Изменить стиль страницы

Но все это легенда. Если Бюлов требовал, чтобы соседи потесней примыкали к нему, это только потому, что он хотел, чтобы победа приписана была его армии, а не какой-либо другой! «Мне нужна поддержка — обращался он к соседям, — вы должны мне помочь»[251]. Пользуясь в мирное время славой как выдающийся генерал и расцениваемый Мольтке как крупнейший военный авторитет, он считал свои идеи не подлежащими оспариванию и с крайним пренебрежением взирал на замыслы своих соседей. Он не стеснялся сводить личные счеты с неугодными ему командирами. Так, генерал Эммих, командир 10–го корпуса, с которым у него было столкновение еще до войны, получил жестокий выговор после битвы при Сен-Кантене[252].

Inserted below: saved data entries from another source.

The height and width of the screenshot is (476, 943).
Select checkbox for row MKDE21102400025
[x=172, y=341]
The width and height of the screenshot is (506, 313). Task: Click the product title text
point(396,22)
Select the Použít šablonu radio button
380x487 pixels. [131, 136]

В особенности неодобрительно смотрел генерал Бюлов на инициативу, которую проявлял генерал Клюк, освободившийся, наконец-таки, из-под его опеки.

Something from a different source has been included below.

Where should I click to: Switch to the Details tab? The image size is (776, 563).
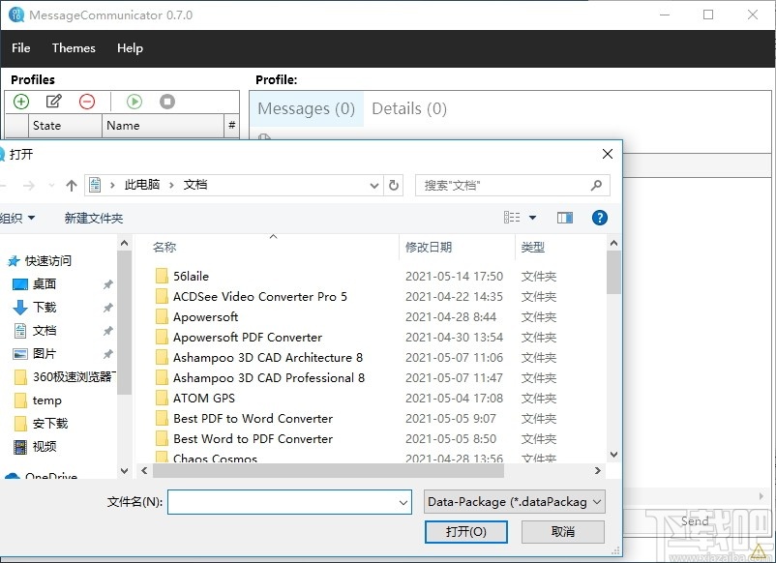408,108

Но в действительности, генерал Бюлов по своим воззрениям и образу действия полностью принадлежал к той же категории военачальников, что и Клюк. Огульное наступление, без учета особенностей ситуации и новых условий войны, — это было подлинной «idee fixe» Бюлова, как и подавляющего большинства немецких генералов. Марнская битва целиком подтверждает такую оценку.

В самом деле, в действиях Бюлова в критические дни 5–9 сентября можно найти лишь одну последовательность: наступать во что бы то ни стало и вопреки всему. Все остальное — легенда, сложенная впоследствии, чтобы как-нибудь оправдать неудачливого генерала.

По директиве германского главного командования от 4 сентября 2–я армия должна была встать фронтом к Парижу, между Марной и Сеной, удерживая переправы на Сене от Ножан до Мери (Мегу). 1–я армия должна была примкнуть к ее правому флангу, от Марны до Уазы. Быть может, в этом приказе можно почерпнуть руководящую нить для объяснения действий генерала Бюлова?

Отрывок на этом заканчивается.